IBM upgrade targets legacy data reuse

IBM this week announced a new version of its Web-to-host software suite that is aimed at speeding integration of legacy systems with portals and sharing data among applications via Web services.

IBM designed its existing WebSphere Host Integration Solution suite for companies that want to provide access to applications and data that reside on mainframes and other host computer systems - via a Web browser and GUI interface rather than the "green screen" interface of terminal-emulation products.

One key feature in the new version, WebSphere Host Integration Solution 3.0, is support for WebSphere Portal. The pairing allows companies to integrate legacy data in a portal environment without rewriting code. With the new version, companies can bring host assets into a portal screen, side by side with data from packaged application vendors such as SAP or Siebel, says Mark Heid, WebSphere host integration business unit manager. The process is wizard-based, so users are spared a lot of programming effort, he says.

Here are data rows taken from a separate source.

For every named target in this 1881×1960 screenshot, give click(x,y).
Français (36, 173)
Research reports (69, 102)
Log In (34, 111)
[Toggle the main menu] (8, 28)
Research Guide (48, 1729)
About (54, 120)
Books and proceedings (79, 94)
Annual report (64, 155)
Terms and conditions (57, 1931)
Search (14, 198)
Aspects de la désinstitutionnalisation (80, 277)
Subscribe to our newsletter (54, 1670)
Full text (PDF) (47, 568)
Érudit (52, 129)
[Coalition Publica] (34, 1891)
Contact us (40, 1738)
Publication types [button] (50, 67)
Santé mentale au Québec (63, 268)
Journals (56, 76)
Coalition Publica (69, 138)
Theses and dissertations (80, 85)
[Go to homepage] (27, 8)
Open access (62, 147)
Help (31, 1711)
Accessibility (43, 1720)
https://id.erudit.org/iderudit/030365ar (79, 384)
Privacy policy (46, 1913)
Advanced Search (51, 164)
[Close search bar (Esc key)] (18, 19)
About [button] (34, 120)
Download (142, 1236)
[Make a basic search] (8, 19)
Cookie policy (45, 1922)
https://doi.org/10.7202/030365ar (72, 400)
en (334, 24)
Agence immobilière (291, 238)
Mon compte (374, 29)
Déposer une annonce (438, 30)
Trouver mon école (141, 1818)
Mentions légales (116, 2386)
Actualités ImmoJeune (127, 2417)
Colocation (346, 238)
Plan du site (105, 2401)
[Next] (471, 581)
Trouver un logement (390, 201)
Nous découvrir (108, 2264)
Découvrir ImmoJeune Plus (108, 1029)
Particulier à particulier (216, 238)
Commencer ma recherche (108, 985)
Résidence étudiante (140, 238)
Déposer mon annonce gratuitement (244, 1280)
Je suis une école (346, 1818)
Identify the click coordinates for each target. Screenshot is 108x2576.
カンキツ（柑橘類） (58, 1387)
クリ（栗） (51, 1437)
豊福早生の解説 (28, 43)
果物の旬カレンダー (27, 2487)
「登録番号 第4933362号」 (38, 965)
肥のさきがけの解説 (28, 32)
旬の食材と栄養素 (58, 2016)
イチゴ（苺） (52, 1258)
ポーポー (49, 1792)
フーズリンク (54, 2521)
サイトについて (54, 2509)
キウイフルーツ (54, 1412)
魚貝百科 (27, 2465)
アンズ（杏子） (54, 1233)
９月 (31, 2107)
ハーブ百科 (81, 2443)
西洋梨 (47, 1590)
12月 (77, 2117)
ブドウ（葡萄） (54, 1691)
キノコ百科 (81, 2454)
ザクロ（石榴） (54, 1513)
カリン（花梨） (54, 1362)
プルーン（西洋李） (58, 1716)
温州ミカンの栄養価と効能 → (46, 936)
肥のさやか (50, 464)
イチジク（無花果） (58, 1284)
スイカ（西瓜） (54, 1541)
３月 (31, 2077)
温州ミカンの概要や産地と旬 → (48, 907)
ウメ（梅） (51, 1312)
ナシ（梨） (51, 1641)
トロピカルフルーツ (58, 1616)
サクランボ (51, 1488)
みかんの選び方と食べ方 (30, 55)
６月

"Up until now, doing anything in portals with host assets was quite a pain in the neck. Now that we have a wizard-based way of doing it, it's a real clean play," Heid says.

A new product added to the host integration suite is WebSphere Host Access Transformation Server (HATS) for rejuvenating green-screen applications. With HATS, users can give legacy applications a Web-like GUI through the use of a rules-based transformation engine. The transformation engine converts host screens to GUIs on the fly, in real time, and does not require any changes to the host application, Heid says.

"In the past, green screens have required individual intervention, screen by screen, laboriously translating them," Heid says. "It's a quantum leap in productivity."

For more sophisticated rendering of green screens, IBM's host integration lineup offers WebSphere Host Publisher. This tooling product lets users choose to render certain elements from various host screens, rather than replicate all of the elements of each green screen. By picking which data to translate from the host application, companies can create composite screens that consolidate only the data that's relevant.

New in Host Publisher is the ability to make host data available as a Web service. This feature is important in application-to-application integration, Heid says. Instead of going to an end user with a Web browser, legacy data is instead being routed to other applications for their use.

Today, a good portion of the world's business applications and data resides on mainframes and other host computers - analysts estimate that 70 percent of the world's information assets are tied up in host systems, Heid says. "There are about a 180 billion lines of code today in host applications, and 5 billion more are being written every year," he says. Integrating these systems with Web technology is vital if companies are to make the more of their legacy investments, Heid says.